Medardo Rosso and his art

“Medardo Rosso is without a doubt the greatest living sculptor,” Guillaume Apollinaire wrote in L’Europe nouvelle, a magazine published in Paris, after visiting the artist’s studio in 1918. The influential art critic and poet’s words suggest how appreciated Rosso’s work was in its time. Born in Turin in 1858, Rosso moved to Paris in 1889 and spent the next three decades in the art metropolis; he only returned to his native Italy in his final years. Except for a year of studies at the Accademia di Brera (Academy of Fine Arts), Milan, where he attended drawing classes in the Scuola di Anatomia (School of Anatomy), Rosso was self-taught. He also composed a number of inventive and stylistically idiosyncratic essays in art theory.

In Paris, he not only socialized with the Impressionists but also met Auguste Rodin (1840–1917), who had already made a name for himself as an artist. The two began working on a radical redefinition of the sculptural medium. To overcome obsolete ideas about representation, production, and perception, Rosso was adamant, a fundamental change was needed that would “breathe life” into sculpture: “There is no painting, there is no sculpture, there is only a thing that lives.”

The human scale and the fragmented staging, both of which lend Rosso’s work an air of intimacy, and the agitated and blurred edges of his figures, go against all the aspirations to eternity embodied by the sort of heroic monumental sculpture that was conventional at the time; they were also at odds with longstanding sculptural traditions. On the level of his motifs and materials, Rosso pursued similar aims, eschewing narratives of valor and glory to turn his attention to working class people and create works that sought to capture the fleeting essence of a moment in time.

-- -- --

GOAL: Reproduce the passage about Medardo Rosso in full, word for word, including its heading.

-- -- --

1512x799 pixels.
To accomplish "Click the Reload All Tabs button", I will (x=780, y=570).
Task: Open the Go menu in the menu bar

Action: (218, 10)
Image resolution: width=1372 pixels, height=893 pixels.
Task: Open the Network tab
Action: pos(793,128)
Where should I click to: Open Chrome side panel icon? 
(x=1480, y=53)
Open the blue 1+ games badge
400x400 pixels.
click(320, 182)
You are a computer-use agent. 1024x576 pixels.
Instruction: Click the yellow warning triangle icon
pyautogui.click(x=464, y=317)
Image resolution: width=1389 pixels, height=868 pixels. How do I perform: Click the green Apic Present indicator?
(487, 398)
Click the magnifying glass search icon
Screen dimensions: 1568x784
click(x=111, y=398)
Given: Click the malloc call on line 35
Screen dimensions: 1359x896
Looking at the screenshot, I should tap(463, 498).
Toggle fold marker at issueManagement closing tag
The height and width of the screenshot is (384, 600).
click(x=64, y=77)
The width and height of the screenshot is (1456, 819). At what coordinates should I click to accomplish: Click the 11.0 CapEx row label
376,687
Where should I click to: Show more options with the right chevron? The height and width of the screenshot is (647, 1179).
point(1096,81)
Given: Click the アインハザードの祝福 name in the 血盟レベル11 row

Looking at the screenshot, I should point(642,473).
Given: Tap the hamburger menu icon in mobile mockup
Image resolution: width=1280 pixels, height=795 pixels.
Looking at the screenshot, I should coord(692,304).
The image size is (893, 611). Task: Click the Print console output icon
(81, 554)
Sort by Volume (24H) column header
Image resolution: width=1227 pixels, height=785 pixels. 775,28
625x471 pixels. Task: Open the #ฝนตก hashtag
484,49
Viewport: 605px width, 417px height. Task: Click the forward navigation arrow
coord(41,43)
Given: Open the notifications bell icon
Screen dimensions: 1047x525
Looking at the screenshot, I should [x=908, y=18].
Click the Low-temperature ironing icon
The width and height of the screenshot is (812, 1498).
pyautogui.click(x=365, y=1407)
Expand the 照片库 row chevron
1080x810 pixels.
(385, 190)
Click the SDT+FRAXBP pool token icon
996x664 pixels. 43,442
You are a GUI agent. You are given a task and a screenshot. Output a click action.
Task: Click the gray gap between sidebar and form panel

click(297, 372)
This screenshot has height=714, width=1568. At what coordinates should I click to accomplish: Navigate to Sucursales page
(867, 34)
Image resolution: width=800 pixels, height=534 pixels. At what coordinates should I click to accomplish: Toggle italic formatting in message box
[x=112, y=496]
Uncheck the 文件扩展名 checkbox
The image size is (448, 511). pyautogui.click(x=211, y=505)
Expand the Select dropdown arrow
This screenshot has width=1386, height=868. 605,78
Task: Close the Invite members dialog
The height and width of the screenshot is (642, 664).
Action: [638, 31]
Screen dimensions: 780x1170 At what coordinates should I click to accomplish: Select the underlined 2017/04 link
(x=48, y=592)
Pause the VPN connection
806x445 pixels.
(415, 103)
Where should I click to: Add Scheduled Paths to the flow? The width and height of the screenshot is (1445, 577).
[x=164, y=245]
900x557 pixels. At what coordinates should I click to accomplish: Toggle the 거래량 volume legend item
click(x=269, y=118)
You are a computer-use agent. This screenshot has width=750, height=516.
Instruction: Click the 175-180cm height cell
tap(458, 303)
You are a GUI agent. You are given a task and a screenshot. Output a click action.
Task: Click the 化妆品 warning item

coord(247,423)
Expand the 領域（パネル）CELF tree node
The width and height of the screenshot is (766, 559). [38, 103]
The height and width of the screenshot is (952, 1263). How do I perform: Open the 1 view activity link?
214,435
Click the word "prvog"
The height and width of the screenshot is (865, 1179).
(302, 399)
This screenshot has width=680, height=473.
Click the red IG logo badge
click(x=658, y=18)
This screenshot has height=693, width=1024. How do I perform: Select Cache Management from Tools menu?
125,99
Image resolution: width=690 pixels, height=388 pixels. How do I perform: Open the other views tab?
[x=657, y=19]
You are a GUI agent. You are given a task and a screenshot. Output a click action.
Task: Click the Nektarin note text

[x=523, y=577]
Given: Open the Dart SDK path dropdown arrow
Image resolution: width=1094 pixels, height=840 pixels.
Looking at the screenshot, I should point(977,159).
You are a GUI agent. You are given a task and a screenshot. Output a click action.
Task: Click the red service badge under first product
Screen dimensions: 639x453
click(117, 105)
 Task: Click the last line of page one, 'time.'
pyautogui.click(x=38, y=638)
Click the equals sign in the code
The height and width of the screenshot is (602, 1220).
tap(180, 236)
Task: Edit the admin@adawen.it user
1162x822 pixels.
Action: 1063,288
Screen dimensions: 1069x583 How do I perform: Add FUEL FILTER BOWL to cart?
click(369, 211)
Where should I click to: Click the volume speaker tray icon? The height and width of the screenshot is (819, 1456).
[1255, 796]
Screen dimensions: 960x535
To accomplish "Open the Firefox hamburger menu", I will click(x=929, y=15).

-- -- --

ANSWER FOR THE TASK:
Medardo Rosso and his art

“Medardo Rosso is without a doubt the greatest living sculptor,” Guillaume Apollinaire wrote in L’Europe nouvelle, a magazine published in Paris, after visiting the artist’s studio in 1918. The influential art critic and poet’s words suggest how appreciated Rosso’s work was in its time. Born in Turin in 1858, Rosso moved to Paris in 1889 and spent the next three decades in the art metropolis; he only returned to his native Italy in his final years. Except for a year of studies at the Accademia di Brera (Academy of Fine Arts), Milan, where he attended drawing classes in the Scuola di Anatomia (School of Anatomy), Rosso was self-taught. He also composed a number of inventive and stylistically idiosyncratic essays in art theory.

In Paris, he not only socialized with the Impressionists but also met Auguste Rodin (1840–1917), who had already made a name for himself as an artist. The two began working on a radical redefinition of the sculptural medium. To overcome obsolete ideas about representation, production, and perception, Rosso was adamant, a fundamental change was needed that would “breathe life” into sculpture: “There is no painting, there is no sculpture, there is only a thing that lives.”

The human scale and the fragmented staging, both of which lend Rosso’s work an air of intimacy, and the agitated and blurred edges of his figures, go against all the aspirations to eternity embodied by the sort of heroic monumental sculpture that was conventional at the time; they were also at odds with longstanding sculptural traditions. On the level of his motifs and materials, Rosso pursued similar aims, eschewing narratives of valor and glory to turn his attention to working class people and create works that sought to capture the fleeting essence of a moment in time.